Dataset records
-------
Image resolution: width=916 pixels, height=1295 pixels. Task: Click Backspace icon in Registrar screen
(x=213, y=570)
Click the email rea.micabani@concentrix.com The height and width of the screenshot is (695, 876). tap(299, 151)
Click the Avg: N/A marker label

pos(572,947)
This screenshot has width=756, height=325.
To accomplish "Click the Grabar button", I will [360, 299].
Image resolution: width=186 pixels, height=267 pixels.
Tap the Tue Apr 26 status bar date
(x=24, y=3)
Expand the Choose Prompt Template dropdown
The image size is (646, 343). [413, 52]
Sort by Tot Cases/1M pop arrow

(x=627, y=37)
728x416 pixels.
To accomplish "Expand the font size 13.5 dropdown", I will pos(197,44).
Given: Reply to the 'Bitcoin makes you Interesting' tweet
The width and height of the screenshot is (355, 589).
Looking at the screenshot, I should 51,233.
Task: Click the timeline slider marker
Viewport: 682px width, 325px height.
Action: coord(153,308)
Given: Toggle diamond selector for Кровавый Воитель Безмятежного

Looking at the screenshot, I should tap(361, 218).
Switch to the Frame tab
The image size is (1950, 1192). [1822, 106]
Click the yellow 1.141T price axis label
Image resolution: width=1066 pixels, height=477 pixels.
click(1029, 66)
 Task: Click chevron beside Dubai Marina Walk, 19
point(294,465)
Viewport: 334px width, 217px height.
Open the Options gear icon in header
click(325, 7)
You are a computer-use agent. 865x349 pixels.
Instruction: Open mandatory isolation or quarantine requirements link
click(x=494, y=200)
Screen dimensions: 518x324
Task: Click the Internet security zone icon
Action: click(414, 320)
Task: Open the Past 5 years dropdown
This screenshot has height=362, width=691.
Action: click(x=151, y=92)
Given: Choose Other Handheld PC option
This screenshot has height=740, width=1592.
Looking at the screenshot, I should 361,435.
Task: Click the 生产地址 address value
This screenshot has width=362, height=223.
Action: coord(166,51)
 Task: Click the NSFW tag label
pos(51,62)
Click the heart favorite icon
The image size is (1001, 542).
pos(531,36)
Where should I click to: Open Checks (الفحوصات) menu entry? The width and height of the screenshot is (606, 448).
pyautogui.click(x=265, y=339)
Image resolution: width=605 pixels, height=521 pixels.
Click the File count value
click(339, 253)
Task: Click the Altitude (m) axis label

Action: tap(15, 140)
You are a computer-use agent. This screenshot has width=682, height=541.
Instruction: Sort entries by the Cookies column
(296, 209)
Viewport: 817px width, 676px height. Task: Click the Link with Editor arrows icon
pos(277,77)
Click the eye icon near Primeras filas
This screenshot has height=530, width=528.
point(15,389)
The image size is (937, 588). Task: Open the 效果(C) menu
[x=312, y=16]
-------
> **Problem details**:
Every single record is to be set down again, unaltered.

> **Written response**:
Image resolution: width=916 pixels, height=1295 pixels. Task: Click Backspace icon in Registrar screen
(x=213, y=570)
Click the email rea.micabani@concentrix.com The height and width of the screenshot is (695, 876). tap(299, 151)
Click the Avg: N/A marker label

pos(572,947)
This screenshot has width=756, height=325.
To accomplish "Click the Grabar button", I will [360, 299].
Image resolution: width=186 pixels, height=267 pixels.
Tap the Tue Apr 26 status bar date
(x=24, y=3)
Expand the Choose Prompt Template dropdown
The image size is (646, 343). [413, 52]
Sort by Tot Cases/1M pop arrow

(x=627, y=37)
728x416 pixels.
To accomplish "Expand the font size 13.5 dropdown", I will pos(197,44).
Given: Reply to the 'Bitcoin makes you Interesting' tweet
The width and height of the screenshot is (355, 589).
Looking at the screenshot, I should 51,233.
Task: Click the timeline slider marker
Viewport: 682px width, 325px height.
Action: coord(153,308)
Given: Toggle diamond selector for Кровавый Воитель Безмятежного

Looking at the screenshot, I should tap(361, 218).
Switch to the Frame tab
The image size is (1950, 1192). [1822, 106]
Click the yellow 1.141T price axis label
Image resolution: width=1066 pixels, height=477 pixels.
click(1029, 66)
 Task: Click chevron beside Dubai Marina Walk, 19
point(294,465)
Viewport: 334px width, 217px height.
Open the Options gear icon in header
click(325, 7)
You are a computer-use agent. 865x349 pixels.
Instruction: Open mandatory isolation or quarantine requirements link
click(x=494, y=200)
Screen dimensions: 518x324
Task: Click the Internet security zone icon
Action: click(414, 320)
Task: Open the Past 5 years dropdown
This screenshot has height=362, width=691.
Action: click(x=151, y=92)
Given: Choose Other Handheld PC option
This screenshot has height=740, width=1592.
Looking at the screenshot, I should 361,435.
Task: Click the 生产地址 address value
This screenshot has width=362, height=223.
Action: coord(166,51)
 Task: Click the NSFW tag label
pos(51,62)
Click the heart favorite icon
The image size is (1001, 542).
pos(531,36)
Where should I click to: Open Checks (الفحوصات) menu entry? The width and height of the screenshot is (606, 448).
pyautogui.click(x=265, y=339)
Image resolution: width=605 pixels, height=521 pixels.
Click the File count value
click(339, 253)
Task: Click the Altitude (m) axis label

Action: tap(15, 140)
You are a computer-use agent. This screenshot has width=682, height=541.
Instruction: Sort entries by the Cookies column
(296, 209)
Viewport: 817px width, 676px height. Task: Click the Link with Editor arrows icon
pos(277,77)
Click the eye icon near Primeras filas
This screenshot has height=530, width=528.
point(15,389)
The image size is (937, 588). Task: Open the 效果(C) menu
[x=312, y=16]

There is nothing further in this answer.